Reviewing a mod note

See this note. Full thread is here.

The upshot:

Bricker posted about a school board and said (words to the effect of) “I think this was the right decision.”

Several people noted that Bricker didn’t really advance a rationale for this, as one might expect in a forum titled “Great Debates.” Included in this number was tomndebb.

Quoting tomndebb, I agreed, stating (and I post in full as it is the gravamen of the mod note):

Bricker then ultimately elaborated on his position, and he and I and others have been addressing the merits of the issue.

Some time later, a mod note from tomndebb:

First, a factual clarification. I actually wasn’t attempting humor. I do think that OP’s to the effect of “Something happened. I agree [or disagree] with that” should be closed. “Here’s something you might want to debate” seems a little like a waste of time. But electrons are free, so I get why nobody falls over themselves to do so.

I also don’t think proposing the rule is especially snide.

But I am genuinely perplexed. First, I don’t think it’s “threadshitting” to observe that the OP hasn’t raised an issue for debate and that would-be opponents should refrain from being the first mover. Let the OP make his prima facie case, and if he can’t, well, you’ve won the debate.

Secondly, I don’t think I said anything all that different from what many people, including tomndebb, were saying. I wasn’t saying “Close the thread, because I don’t like the TV show this is about.” I was saying “Close the thread, because there doesn’t seem to be a debate topic.” If I posted a thread to the effect of “The SSA is closing its offices on Wednesday afternoons due to budget constraints. I think that is a smart approach.” in GD without more, I guarantee you a mod would ask “What’s the debate?” and if I didn’t articulate a colorable controversey, the thread would be closed (or moved to MPSIMS).

Does tomndebb “occupy the field” such that when he raises the issue of a lack of rationale in the OP, nobody else gets to concur with him? Is that not rather insane?

What is troubling is that I think most people would agree that this mod note is based on very vague, outer-boundaries understanding of what “threadshitting” is. I don’t suggest that mods must operate within bright line rules and are afforded discretion, but if discretion means anything, it must mean that there are potential rulings that exceed their discretion. I think the cited post, particularly in the context of my continued participation in the thread after Bricker was bidden to articulate his position, falls beyond even a deferential discretionary assessment.

I understand a note is not a “Warning,” but I don’t understand what I am being warned against.

I ask that the note be withdrawn. (I would cheekily say it should be “withdrawn as improvidently issued,” but who the hell knows what the reaction to that would be — precisely why I find the mod note so troubling.)

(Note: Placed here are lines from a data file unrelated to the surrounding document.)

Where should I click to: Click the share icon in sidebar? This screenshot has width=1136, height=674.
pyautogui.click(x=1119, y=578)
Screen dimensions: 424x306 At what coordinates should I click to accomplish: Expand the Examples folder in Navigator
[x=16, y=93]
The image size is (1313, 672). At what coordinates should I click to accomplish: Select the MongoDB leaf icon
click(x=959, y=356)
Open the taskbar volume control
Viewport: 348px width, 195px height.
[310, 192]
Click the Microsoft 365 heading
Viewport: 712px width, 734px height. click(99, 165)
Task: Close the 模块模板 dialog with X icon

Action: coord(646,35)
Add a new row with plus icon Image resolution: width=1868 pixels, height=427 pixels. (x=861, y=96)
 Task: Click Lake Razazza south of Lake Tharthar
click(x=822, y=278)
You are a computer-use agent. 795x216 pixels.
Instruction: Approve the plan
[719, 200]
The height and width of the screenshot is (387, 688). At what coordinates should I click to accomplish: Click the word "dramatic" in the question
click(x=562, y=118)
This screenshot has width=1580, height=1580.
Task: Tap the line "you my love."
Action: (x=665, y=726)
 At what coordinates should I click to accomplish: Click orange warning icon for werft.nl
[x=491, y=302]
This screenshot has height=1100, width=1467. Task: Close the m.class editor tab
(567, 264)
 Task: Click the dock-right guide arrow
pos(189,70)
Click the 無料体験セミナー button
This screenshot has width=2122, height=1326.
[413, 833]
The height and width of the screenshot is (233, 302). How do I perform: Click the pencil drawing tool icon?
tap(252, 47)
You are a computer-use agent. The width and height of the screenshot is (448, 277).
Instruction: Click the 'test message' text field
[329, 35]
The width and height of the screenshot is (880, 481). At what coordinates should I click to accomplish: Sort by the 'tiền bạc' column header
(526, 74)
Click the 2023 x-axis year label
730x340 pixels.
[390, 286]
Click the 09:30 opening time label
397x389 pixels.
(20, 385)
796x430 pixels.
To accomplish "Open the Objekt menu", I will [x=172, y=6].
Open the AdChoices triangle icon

Not threadshitting: “Hey, you haven’t substantiated your own position yet. You should do that first, and I’ll be happy to respond.”

Threadshitting: “Hey, the OP hasn’t substantiated his position yet. Threads like this should be locked, am I right folks?”

So, the crucial difference is saying the thread should be closed until someone is prepared to advance a position? How is that “threadshitting”? (Which I’ve always understood as a post where the poster announces why he/she thinks any discussion of the subject, even if there is a robust debate/discussion between the pro- and anti- side, is just plain dumb.)

The textbook example would be if I opened a thread “Which is the better song: “Call Me Maybe” or “Good Time”?” [SPOILER ALERT: Call Me Maybe] and somebody did a drive-by “Only retarded tweeny-boppers listen to CRJ anyway.”

That’s not what occurred here. In particular, it seems hard to make the case for “threadshitting” (this is an awful, undignified term, and I wish we had an alternative. Henceforth, I shall use “disruptively gratuitious objections” or “DGO[ing]” — I am open to further alternatives) when the alleged perpetrator (me) has remained active and topical throughout the life of the thread.

In any event, I am unconvinced that there is such a substantial difference between your two hypothetical posts that they should be subjected to differential moderator treatment.

Threadshitting? I don’t think so.

Jr. Modding? Probably

You say potato, I say poh-tah-toe.

Because I am such a good lawyer, I already anticipated that this would be the next stop on the justification choo-choo.

(1) I wasn’t warned for JM. Obviously, the JM quality of the post was not so palpable that it occurred to the mod to warn me for it.

(2) Calling for a thread to be closed is not JM. We allow OPs to do it all the time. Similarly, nobody bats an eye when they observe “This is probably going to end up in the Pit…” I’ve never heard this speculation as to what a mod will or should do ever characterized as JM. Likewise, when an OP says, “These are the terms of the debate” and other posters say, “Well, I’m going to make the arguments I want to make. You can’t impose these restrictions,” nobody contends that is JM.

(3) Nobody is confused as to whether I can close a thread. Moreover, I phrased subjunctively (“I would close”), thus alerting any potential JMee that I had no power to bring about the action. In fact, I wasn’t advocating that any non-mod poster do anything differently at all (this is the essence of JM).

(4) The clear intendment of my remarks were the insufficiency of the OP’s argument. JM is problematic when it directs or threatens moderator intervention against a poster. (“If you don’t stop saying that, you’re going to get warned.”) What we want to avoid with the restriction on JM is having posters browbeat other posters with threatened moderator action. Closing a thread is not a disciplinary action against an OP.

Where a poster is not so threatened, the harm of JM is extremely reduced. (For instance, as noted above, when a poster predicts where a thread will end up. Or when they tell someone to get a blog. Or that they can’t impose rules about who’s allowed to debate or what they may raise.)

Until very recently, I never would’ve imagined that attorneys had so much free time.

By the power vested in me by the St(r)ate of the Dope, I hereby expunge the Mod Note in question from your permanent record.

That’ll be a $50 court cost, cash only.

(And if it’s the accusation of “threadshitting” that you object to, for another $50 I can have **TnD **go in and change it to the much more dignified “junior-modding” for you.) :stuck_out_tongue:

I work for the government.

That explains a lot.

Given that the thread had progressed, Bricker had returned, and you had continued participating in conversation with him, I’m not sure what the point of that note was.

My irresistable DGO: Isn’t there (or shouldn’t there be) a board rule against using words like “gravamen”?